Ooyala
- Type: Subsidiary
- Industry: Media & Entertainment technology and services
- Founded: 2007, Silicon Valley, California
- Founder: Bismarck Lepe Belsasar Lepe Sean Knapp
- Defunct: July 19, 2019; 7 years ago
- Fate: Acquired And Dissolved By Dalet; Sold To Brightcove
- Area served: Worldwide
- Number of employees: 500
- Parent: Dalet
- Website: ooyala.tv

= Ooyala =

Ooyala (pronounced /uːˈjɑːlə/ "oo-YAH-la") was a privately owned company focusing on video content workflow management systems. It began in 2007 as a venture-backed, privately held company founded by brothers Bismarck Lepe and Belsasar Lepe, and their colleague and friend from Google, Sean Knapp. It was acquired by Australian telecom giant Telstra in 2012, which sold it to Ooyala management in October 2018 writing off all its investment. In Feb 2019 Ooyala sold its OVP business to Brightcove.

In July 2019, Dalet, a provider of solutions and services for broadcasters and content professionals, acquired the Ooyala Flex Media Platform business. The asset deal included the Ooyala Flex Media Platform and brand, as well as Ooyala personnel across sales, marketing, engineering, professional services, and support.

The word ooyala means 'cradle' or 'swing' in Kannada or Telugu (ఊయల).

== Early history ==
In January 2007, Bismarck Lepe was working for Google. While developing new monetization techniques for YouTube, he came up with the idea of using computer vision techniques to deliver targeted advertising on TV shows recorded on TiVo. He contacted his brother Belasar and a friend, Sean Knapp, to discuss his idea.

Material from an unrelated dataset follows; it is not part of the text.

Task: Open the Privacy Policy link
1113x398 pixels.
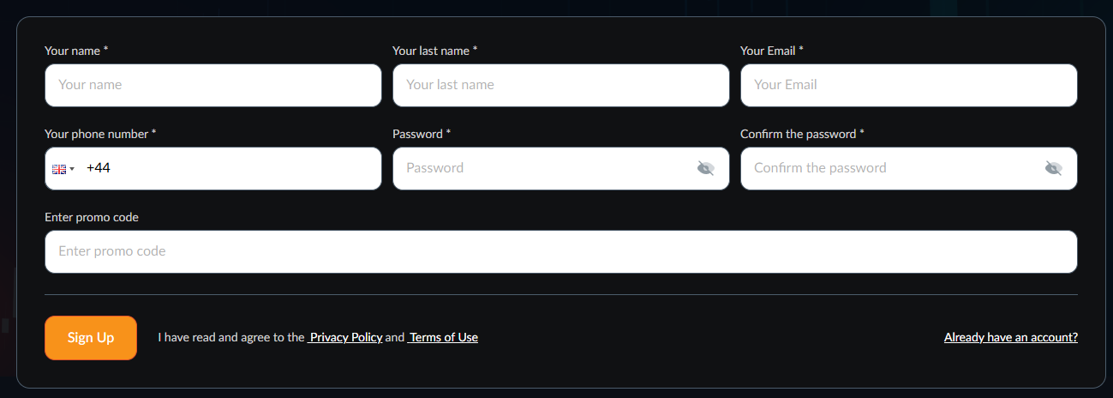Action: tap(345, 337)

In its first round of funding, Ooyala raised money from a number of angel investors and businesspeople, including Scott Flanders, CEO of Playboy Enterprises; Tim Koogle, Former CEO of Yahoo!; and Oliver Grace, Kip Hagopian, Fred Warren, and Ron Conway. Eight months later, Ooyala raised an additional $8.5 million from Sierra Ventures.

By August 2009, Ooyala was providing video technology and services for over 500 companies under the direction of new CEO Jay Fulcher, formerly of Agile, PeopleSoft, and SAP.

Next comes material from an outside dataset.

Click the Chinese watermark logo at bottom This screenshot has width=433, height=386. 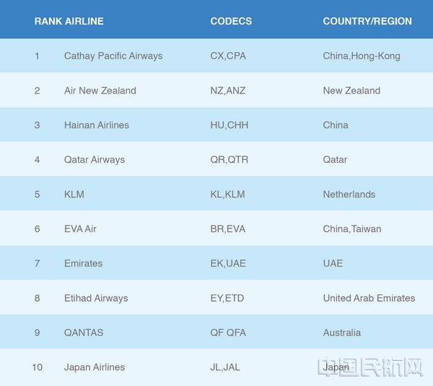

Two more rounds of fund-raising followed in 2010 and 2011. Ooyala had raised $42 million from Sage Venture Partners, Sierra Ventures, Rembrandt Ventures, CID Group (a Shanghai-based private equity fund), Hitochu and Panasonic.

In April 2019, the Online Video Platform business was sold to Brightcove. Ooyala focused all its business and GTM strategy on further growing the Ooyala Flex Media Platform, a content supply chain solution.

In July 2019, the Ooyala Flex Media Platform was acquired by Dalet.

== Telstra subsidiary ==
In June 2012, Telstra led a $35 million (USD) round of financing in Ooyala, and took a 5 percent stake in the company. It announced plans to use Ooyala’s software and services to deliver its television content online and, further, to resell it to other media companies and corporations. It invested a further $26m over intervening years before announcing on 1 October 2014 that it had acquired Ooyala with 98per cent ownership in a deal valued at $270m.

Under Telstra, Ooyala acquired European adtech provider, Videoplaza in 2014 and logistics and workflow software vendor, Nativ in 2015.

In 2016 Telstra wrote down the value of the company by $246m reflecting poor performance of the advertising technology part of the business. In February 2018 Telstra wrote down the rest of the value of the company, taking a $273m impairment, and pulled it from the advertising technology area to focus on its ongoing video platform and media logistics system.

In October 2018 Telstra sold video-streaming platform Ooyala the platform back to Ooyala management. Telstra originally acquired Ooyala for more than $500 million in 2012 and subsequently wrote down to a value of zero in February 2018.

== Products ==

Ooyala initially focused on applying computer vision techniques to create clickable video. As the company grew, it expanded its scope to develop technologies that improve the quality and speed at which online video is delivered, and allow Web publishers to measure, monetize and optimize their video content. Its online video platform enables Web sites to publish, manage, monetize, and analyze online video content. It is built to be modular and provides real-time analysis capability to its customers. Its workflow management system is called Flex media logistics.

In 2010, the company deployed one of the first large-scale Cassandra clusters for its analytics and video transcoding services.